Они очутились на площади. Влажный и щекочущий запах обдал их потоком, в котором слилось все: береговая тина, прелые канаты, смола, машинное масло, сладкая гниль плавуна.
– Ах, хорошо!
– воскликнул Кирилл и сильно взял Аночку под руку.
Они стали медленно спускаться по взвозу. Выплыли издали два-три глазка бакенов. Какое-то суденышко одиноко трудилось, что-то вытягивая против воды, и огни его то вспыхивали, то словно застилались слезой.
Они не дошли до самого берега и остановились на откосе, едва перед ними размахнулся темный, кое-где отдающий свинцом простор воды. Слышался сбивчивый плеск прибоя, и удары ветра заставляли скрипеть рассохшиеся на суше барки.
И все же Аночке было спокойно, и она только прильнула к Кириллу, когда он ее обнял.
– Я смотрю в эту темень, - сказал он, - и вижу неисчислимые огни и множество людей, и слышу говор, говор, который не смолкает. А ты?
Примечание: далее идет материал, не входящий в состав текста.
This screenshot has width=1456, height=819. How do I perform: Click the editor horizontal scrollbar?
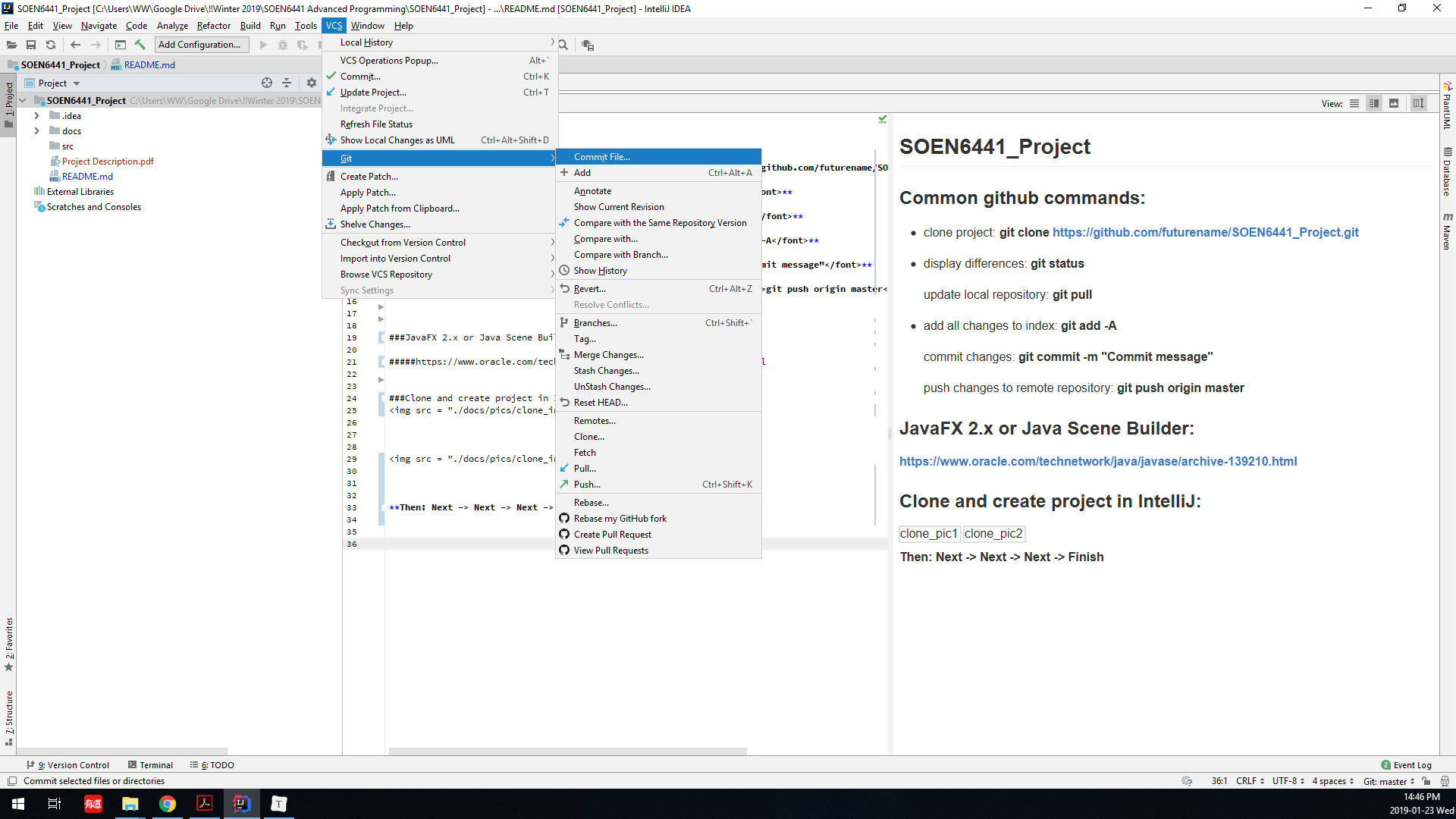click(x=567, y=752)
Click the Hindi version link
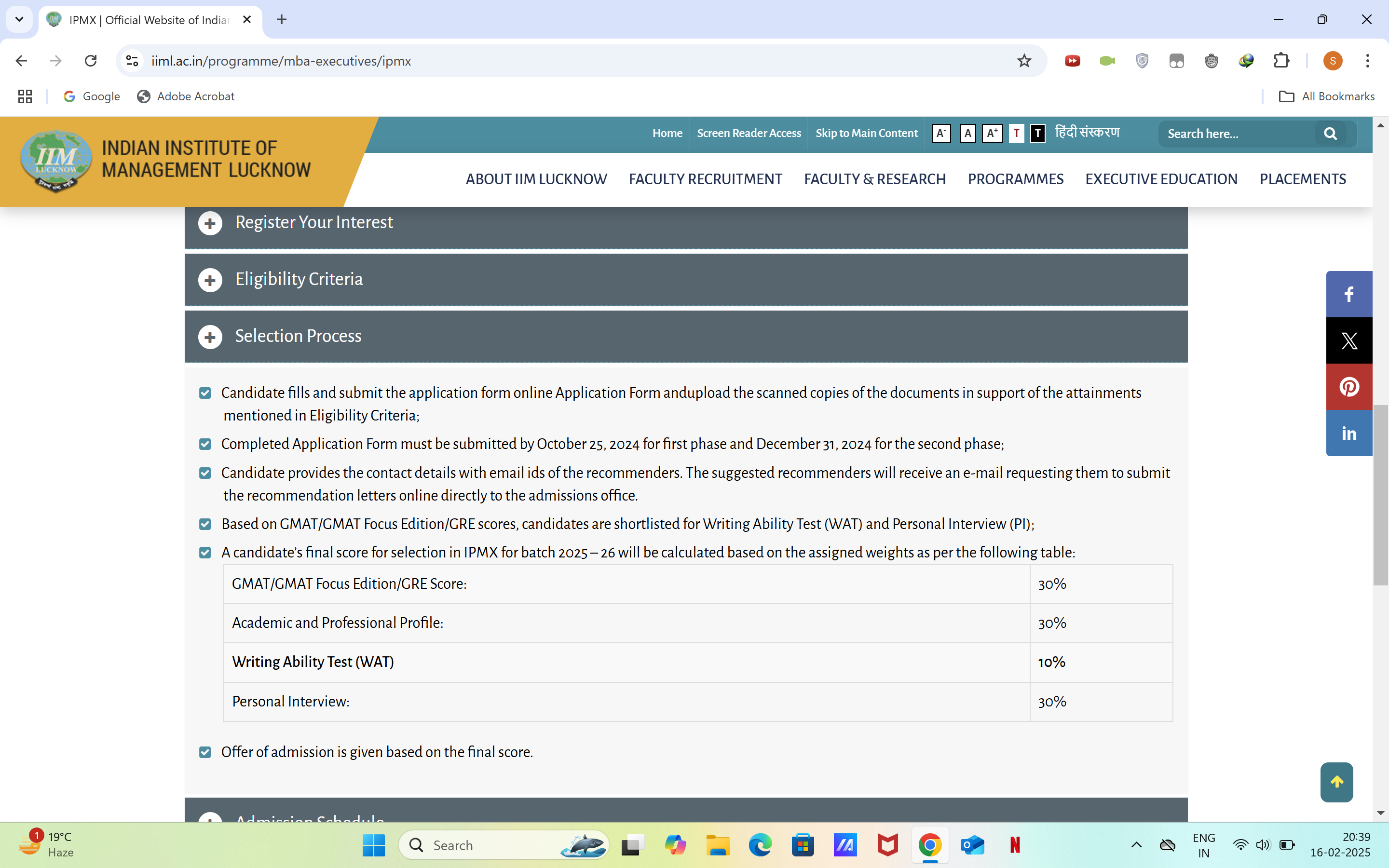Image resolution: width=1389 pixels, height=868 pixels. pyautogui.click(x=1087, y=133)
– Почему, если мы говорим о хорошем, то всегда думаем о том, что когда-нибудь будет?
– Чтобы идти к лучшему.
– Но бывает же лучшее вот сейчас? Я гляжу в эту темень, и она мне лучше. И сейчас я не хочу никакого другого лучшего.
– Я тоже, - сказал он, крепче сжимая ее.
– И, по-моему, такой ночи я никогда не видела.
– И я.
– И такого ветра еще не было.
– Да.
– И смотри - все-таки тихо.
– Правда. Жалко уходить.
– Уже?
– Жалко, немыслимо жалко! И - надо.
– И когда же конец?
– Конец?
– Конец этому бесконечному "надо".
– Конец? Послушай меня. И ответь мне. Мне сейчас нужен твой ответ. Согласна?
– Хорошо.
– Вот. Никакой полет в небо невозможен без земли. Чтобы взлететь, нужно твердое основание. Мы сейчас отвоевываем себе это основание. Именно сейчас. Строим аэродром будущего. Это работа долгая и тяжелая. Скорее всего - самая тяжелая, какая только может быть. О перчатках приходится забыть. Мы, если надо, землю руками разгребаем, ногтями ее рыхлим, босыми подошвами утаптываем. И не отступимся, пока не будет готов наш аэродром. Отдыхать у нас нет ни минуты. Иной раз и улыбнуться некогда. Надо спешить. Может, от этой работы мы и стали такими суровыми. Иногда ведь сам себе покажешься бирюком, каким детишек пугают. Настолько вдруг неуживчивым станешь. Я вполне серьезно! Но перемениться мне невозможно. Я буду укатывать землю, пока она не станет годна для разбега. Чтобы оторваться потом в такую высь, какой люди никогда не знали. Я ее вижу, все время вижу, эту высь, веришь мне? Скапываю бугры, засыпаю ямы, а сам смотрю вверх! И людей, и себя с ними вижу совсем другими, новыми, легкими. И ничего во мне нет от бирюка, веришь?